Oltre a questo, un lavoratore che svolga funzioni di caregiver può usufruire di ben due anni di congedo straordinario nel corso della propria vita lavorativa.
Vale la pena specificare però che i permessi mensili retribuiti sono concessi anche a un lavoratore disabile allo scopo di consentirgli di sostenere esami e seguire le terapie necessarie. Il congedo retribuito, invece, non viene mai riconosciuto al lavoratore disabile ma solo e soltanto al suo caregiver.
Dal momento che la legge 104 dà diritto soltanto a tre giorni di permesso al mese, non è necessario che un caregiver viva sotto lo stesso tetto del disabile a cui presta assistenza.

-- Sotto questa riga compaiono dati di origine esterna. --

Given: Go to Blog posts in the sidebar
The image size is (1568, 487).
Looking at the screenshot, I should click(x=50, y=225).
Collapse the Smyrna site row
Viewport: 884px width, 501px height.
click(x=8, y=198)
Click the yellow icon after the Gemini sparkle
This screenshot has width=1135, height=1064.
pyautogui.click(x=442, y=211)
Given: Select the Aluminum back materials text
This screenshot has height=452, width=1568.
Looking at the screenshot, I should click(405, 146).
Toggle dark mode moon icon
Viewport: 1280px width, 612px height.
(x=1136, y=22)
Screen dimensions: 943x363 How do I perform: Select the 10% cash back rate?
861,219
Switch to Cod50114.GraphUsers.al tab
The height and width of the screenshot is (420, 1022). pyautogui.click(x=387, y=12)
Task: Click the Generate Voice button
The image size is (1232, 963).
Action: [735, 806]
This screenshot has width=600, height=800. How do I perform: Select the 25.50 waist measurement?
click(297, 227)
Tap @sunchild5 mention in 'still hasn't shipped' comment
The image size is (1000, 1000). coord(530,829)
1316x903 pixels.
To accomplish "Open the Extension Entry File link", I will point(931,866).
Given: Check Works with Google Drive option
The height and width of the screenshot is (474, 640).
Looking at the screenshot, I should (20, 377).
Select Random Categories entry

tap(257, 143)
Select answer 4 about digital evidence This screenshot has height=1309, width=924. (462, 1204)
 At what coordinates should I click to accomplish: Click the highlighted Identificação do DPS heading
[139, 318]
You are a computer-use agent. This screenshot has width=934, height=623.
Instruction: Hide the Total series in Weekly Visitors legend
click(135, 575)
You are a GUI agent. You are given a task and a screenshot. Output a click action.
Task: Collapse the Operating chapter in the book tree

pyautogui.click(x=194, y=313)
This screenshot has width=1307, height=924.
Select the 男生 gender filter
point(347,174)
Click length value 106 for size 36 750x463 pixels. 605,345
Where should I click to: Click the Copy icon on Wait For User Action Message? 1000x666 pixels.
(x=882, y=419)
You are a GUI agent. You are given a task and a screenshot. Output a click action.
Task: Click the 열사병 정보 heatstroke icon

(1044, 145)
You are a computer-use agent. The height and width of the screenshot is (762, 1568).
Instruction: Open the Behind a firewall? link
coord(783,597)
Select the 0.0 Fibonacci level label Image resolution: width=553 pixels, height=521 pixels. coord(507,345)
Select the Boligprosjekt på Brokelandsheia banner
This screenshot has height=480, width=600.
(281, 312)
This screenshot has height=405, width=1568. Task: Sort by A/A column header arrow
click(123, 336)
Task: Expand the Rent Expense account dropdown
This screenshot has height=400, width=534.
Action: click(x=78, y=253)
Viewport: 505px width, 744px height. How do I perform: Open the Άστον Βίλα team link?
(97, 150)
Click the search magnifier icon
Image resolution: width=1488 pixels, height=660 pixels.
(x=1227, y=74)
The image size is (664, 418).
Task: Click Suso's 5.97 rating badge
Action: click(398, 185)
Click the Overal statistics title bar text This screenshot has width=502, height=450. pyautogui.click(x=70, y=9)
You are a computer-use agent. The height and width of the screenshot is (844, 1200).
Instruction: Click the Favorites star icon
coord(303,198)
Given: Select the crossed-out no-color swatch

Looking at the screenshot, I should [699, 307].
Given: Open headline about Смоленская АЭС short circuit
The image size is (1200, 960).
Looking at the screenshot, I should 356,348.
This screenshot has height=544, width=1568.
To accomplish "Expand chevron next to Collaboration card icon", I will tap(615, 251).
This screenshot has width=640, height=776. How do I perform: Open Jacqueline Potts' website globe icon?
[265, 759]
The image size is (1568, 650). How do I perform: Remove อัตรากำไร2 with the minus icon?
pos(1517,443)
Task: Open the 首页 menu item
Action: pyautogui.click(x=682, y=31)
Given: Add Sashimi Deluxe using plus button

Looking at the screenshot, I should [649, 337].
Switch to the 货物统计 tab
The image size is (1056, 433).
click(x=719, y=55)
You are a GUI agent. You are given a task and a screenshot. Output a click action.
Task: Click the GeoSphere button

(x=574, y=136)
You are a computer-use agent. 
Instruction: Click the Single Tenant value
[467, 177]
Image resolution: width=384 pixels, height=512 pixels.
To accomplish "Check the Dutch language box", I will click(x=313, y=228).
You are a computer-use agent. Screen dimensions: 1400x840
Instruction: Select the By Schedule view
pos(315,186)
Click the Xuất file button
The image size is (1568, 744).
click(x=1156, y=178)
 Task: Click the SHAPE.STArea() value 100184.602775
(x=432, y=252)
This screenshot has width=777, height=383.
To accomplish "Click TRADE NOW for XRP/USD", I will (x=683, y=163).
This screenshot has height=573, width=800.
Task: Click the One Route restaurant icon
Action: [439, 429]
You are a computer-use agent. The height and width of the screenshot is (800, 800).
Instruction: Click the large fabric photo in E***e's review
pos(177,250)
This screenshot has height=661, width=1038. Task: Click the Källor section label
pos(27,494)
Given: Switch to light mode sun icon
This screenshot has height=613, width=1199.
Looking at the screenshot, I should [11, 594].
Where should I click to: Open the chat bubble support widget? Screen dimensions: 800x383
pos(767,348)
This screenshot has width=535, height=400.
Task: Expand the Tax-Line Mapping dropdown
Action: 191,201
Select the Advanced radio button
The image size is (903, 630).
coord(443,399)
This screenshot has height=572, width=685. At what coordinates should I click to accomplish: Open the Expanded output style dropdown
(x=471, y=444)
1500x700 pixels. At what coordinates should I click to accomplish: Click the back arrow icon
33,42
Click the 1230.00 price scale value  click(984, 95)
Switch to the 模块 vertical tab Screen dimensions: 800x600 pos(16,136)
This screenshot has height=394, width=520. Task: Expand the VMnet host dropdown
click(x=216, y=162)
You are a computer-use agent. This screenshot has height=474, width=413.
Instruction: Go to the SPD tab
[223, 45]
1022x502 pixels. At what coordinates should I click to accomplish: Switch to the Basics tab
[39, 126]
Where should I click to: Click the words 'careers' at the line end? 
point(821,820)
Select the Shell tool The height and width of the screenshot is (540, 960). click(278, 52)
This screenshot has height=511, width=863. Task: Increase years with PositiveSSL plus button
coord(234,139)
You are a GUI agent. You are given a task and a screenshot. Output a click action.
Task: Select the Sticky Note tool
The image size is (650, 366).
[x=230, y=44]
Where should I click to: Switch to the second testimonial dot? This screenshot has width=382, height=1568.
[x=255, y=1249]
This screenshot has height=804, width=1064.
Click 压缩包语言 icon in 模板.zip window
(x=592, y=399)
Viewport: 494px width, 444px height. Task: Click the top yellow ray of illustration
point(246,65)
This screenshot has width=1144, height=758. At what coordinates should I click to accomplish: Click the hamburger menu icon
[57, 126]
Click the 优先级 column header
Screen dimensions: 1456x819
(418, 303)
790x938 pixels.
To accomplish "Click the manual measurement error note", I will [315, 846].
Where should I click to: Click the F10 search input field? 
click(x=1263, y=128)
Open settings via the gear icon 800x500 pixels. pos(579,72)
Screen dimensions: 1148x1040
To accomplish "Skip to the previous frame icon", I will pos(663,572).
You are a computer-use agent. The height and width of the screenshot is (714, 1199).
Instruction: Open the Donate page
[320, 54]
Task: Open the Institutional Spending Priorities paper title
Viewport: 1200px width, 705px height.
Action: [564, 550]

Il motivo è che appare ragionevole che, anche abitando in un’altra casa, un parente possa recarsi presso il domicilio dell’assistito, prelevarlo, accompagnarlo a fare eventuali visite e controlli e poi fare ritorno alla propria abitazione. Un discorso molto diverso vale invece per il congedo di due anni dal lavoro: in questo caso è strettamente necessario che il lavoratore che usufruisce della misura conviva con il disabile.
L’unica eccezione a questa regola è costituita dai genitori del disabile, i quali secondo la legge possono anche non convivere con il figlio a cui prestano assistenza. Oltre ai genitori, possono usufruire del congedo straordinario coniugi (per matrimonio o unione civile), figli, fratelli e tutti gli altri parenti entro il 3° grado di parentela. Costoro, ovviamente, devono convivere con l’assistito.
Per quanto riguarda gli spostamenti dal domicilio del caregiver a quello del disabile, non è necessario fornire alcuna prova che essi siano avvenuti a meno che il caregiver non risieda a più di 150 Km di distanza dalla residenza del suo assistito. In questo caso, per usufruire dei tre giorni di permesso mensile, dovrà presentare prove sufficienti che testimonino l’avvenuto spostamento. Saranno validi in tal senso biglietti dell’autostrada, biglietti aerei o del treno, che andranno naturalmente presentati al datore di lavoro come prova della regolarità del permesso di cui si è usufruito.